§ **DATASET**:
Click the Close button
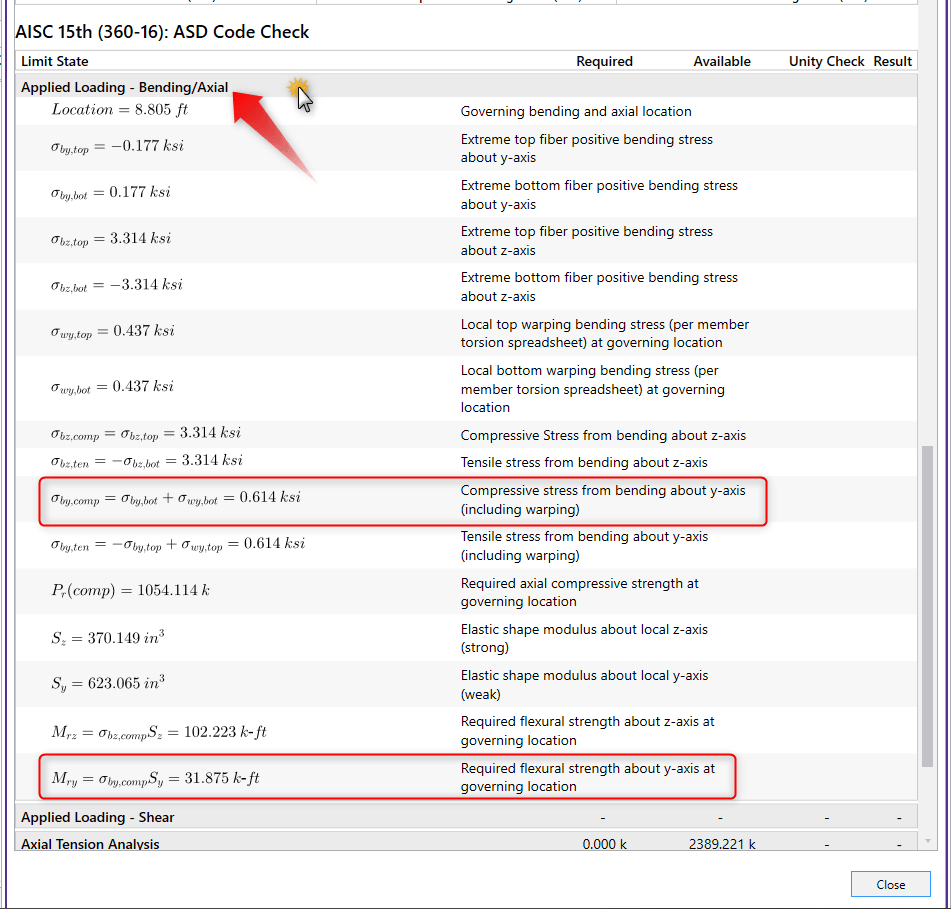 click(890, 884)
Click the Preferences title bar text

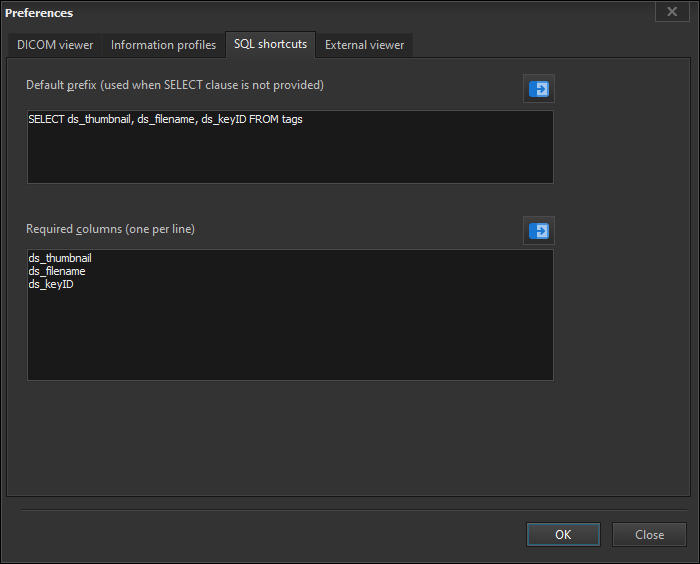click(x=39, y=13)
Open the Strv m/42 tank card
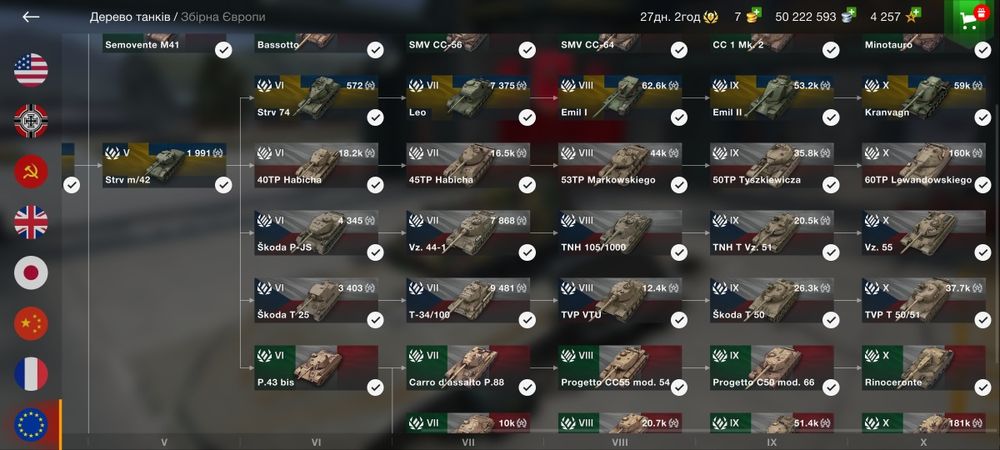Image resolution: width=1000 pixels, height=450 pixels. coord(164,165)
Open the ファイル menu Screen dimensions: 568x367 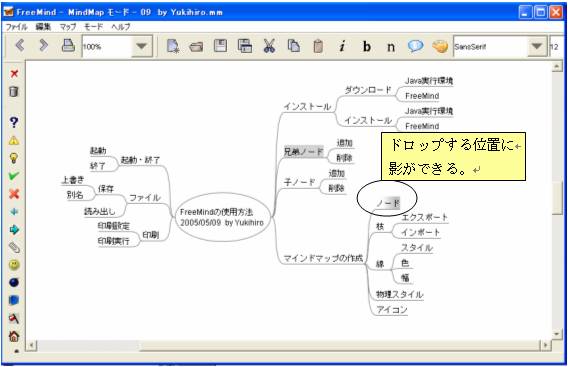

§ **WHAT YOU WILL DO**: The records above must be output exactly, except for the pictures.

§ **OUTPUT OF THE EXERCISE**:
Click the Close button
 click(890, 884)
Click the Preferences title bar text

click(x=39, y=13)
Open the Strv m/42 tank card
Image resolution: width=1000 pixels, height=450 pixels. coord(164,165)
Open the ファイル menu Screen dimensions: 568x367 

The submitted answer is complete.